This semester, the Center for High Impact Practices (CHIP) will be renamed the Office of Academic Success Initiatives and Support (ASIS). The unit, housed in the Student Success Center and led by Executive Director Lisa Mayes '04, is bolstering its mission to support student learning in the classroom.

This change comes in response to a yearlong review and a series of conversations around the publication "Becoming a Student-Ready College" by Tia McNair. Rather than focusing on student preparedness, or lack thereof, McNair explores what institutions can do to become "student-ready." In spring 2021, ODU engaged in a campus-wide, weekly discussion series inviting students, faculty, administrators and staff to serve as panelists exploring the concepts in McNair's book. One way ODU is becoming more student-ready is through improved access to academic success resources and initiatives.

President Brian Hemphill, Ph.D., and Provost Austin Agho have prioritized academic success and the appropriate environment to ensure all ODU students thrive. During the recent Monarch Nation Tour, President Hemphill highlighted the importance of improving the institution's graduation rate and embracing the notion that all students at ODU have the capacity to succeed.

"If we admit students, we have a duty to do all we can to ensure they are successful academically," President Hemphill said. "Academic success is the key to student success and subsequent career success."

Agho, who co-chaired this project funded by the Lumina Foundation, supports the name change.

"While the name CHIP highlighted our commitment to high-impact educational practices and experiential learning, it failed to convey our responsibilities for the coordination, promotion and delivery of tutoring, mentoring, first-generation student support, academic coaching and peer support training," he said. "What we have to offer our students is better represented under the new name - Academic Success Initiatives and Support."

Brian Payne, vice provost for academic affairs, has direct responsibility for the direction of ASIS. This summer, he directed this team to focus more efforts at the sophomore level.

"As we excel as a student-ready university, we must pay close attention to what the data is showing," Payne said. "Whether it is seeking help with courses, needing help with study skills or looking for more-engaging learning experiences, we aim to provide more academic support, programming and direction for our sophomores."

In addition to these critical academic support services, ASIS will continue to provide ODU students with transformational academic success initiatives, such as LeADERS, Impact Learning Communities, ePortfolio and Digital Initiatives, TRIO program, and the new INNOVATE Monarchs and Themester programs.

Mayes and her team are excited about the new name and direction of the unit.

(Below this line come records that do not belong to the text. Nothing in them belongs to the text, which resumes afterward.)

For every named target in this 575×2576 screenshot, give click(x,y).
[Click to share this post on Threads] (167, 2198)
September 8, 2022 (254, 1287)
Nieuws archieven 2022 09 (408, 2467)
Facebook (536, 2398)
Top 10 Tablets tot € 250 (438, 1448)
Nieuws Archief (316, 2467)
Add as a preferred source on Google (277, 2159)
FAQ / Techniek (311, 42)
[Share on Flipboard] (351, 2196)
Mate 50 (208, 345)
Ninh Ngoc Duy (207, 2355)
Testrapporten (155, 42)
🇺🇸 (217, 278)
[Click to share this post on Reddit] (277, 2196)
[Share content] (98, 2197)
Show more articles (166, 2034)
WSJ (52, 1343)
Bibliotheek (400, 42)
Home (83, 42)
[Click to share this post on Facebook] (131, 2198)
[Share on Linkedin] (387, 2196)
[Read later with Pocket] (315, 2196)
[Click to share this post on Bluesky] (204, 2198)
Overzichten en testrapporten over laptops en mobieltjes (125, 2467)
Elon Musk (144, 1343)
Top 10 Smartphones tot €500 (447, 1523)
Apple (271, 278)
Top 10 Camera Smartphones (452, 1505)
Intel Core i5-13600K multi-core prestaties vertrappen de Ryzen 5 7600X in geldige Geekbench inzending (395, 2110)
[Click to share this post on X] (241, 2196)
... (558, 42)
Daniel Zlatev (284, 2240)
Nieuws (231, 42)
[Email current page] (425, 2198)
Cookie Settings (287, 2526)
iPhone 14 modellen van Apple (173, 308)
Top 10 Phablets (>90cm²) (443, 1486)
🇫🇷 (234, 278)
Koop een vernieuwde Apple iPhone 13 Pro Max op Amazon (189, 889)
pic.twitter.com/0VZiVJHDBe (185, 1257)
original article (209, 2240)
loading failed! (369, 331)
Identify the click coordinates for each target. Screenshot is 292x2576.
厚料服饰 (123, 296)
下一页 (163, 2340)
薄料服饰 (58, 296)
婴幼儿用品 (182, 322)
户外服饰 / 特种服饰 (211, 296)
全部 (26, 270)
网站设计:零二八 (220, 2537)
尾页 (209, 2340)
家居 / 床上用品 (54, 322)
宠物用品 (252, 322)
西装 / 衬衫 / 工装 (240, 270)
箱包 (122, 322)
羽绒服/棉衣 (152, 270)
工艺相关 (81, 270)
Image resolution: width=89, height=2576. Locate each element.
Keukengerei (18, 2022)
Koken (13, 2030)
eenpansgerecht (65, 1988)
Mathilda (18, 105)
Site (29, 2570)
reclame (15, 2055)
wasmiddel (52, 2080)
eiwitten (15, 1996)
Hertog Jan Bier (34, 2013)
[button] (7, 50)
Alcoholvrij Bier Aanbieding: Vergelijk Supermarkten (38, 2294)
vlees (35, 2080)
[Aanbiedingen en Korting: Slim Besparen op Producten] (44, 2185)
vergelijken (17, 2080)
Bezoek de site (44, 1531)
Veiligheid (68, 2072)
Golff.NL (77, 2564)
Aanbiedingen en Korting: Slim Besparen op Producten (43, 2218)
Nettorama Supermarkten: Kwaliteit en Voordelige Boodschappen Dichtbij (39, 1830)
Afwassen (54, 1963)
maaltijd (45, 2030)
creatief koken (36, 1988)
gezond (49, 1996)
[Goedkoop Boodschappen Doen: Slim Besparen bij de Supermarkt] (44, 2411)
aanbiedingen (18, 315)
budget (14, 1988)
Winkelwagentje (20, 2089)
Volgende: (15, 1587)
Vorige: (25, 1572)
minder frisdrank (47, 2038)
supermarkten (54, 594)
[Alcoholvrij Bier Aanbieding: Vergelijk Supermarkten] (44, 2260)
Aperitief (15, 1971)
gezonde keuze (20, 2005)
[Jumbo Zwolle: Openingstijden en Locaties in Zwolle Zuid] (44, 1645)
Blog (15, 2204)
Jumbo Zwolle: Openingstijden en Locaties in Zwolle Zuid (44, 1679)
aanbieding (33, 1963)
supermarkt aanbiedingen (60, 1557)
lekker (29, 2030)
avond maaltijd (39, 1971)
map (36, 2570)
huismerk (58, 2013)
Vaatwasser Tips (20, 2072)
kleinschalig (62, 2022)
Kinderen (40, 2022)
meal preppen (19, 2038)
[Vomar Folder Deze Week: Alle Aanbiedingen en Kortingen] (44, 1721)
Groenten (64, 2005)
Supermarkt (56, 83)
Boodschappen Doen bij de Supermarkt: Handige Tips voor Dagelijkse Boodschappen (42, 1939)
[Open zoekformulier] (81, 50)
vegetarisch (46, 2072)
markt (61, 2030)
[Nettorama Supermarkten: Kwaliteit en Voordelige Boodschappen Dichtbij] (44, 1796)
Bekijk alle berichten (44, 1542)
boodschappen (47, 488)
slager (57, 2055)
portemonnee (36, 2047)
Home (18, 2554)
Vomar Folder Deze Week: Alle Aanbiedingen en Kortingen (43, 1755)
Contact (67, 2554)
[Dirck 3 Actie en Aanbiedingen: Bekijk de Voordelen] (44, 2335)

"The Lumina project has been a tremendous epiphany for me and my staff," she said. "Every student has a goal they want to achieve - big or small. Our commitment is to help them meet that goal - whether it is passing a course, getting connected with research or figuring out the tutoring schedule. Our work is to be there to keep the student moving in the direction toward graduation. I believe each step toward success is a win for the Monarch Nation."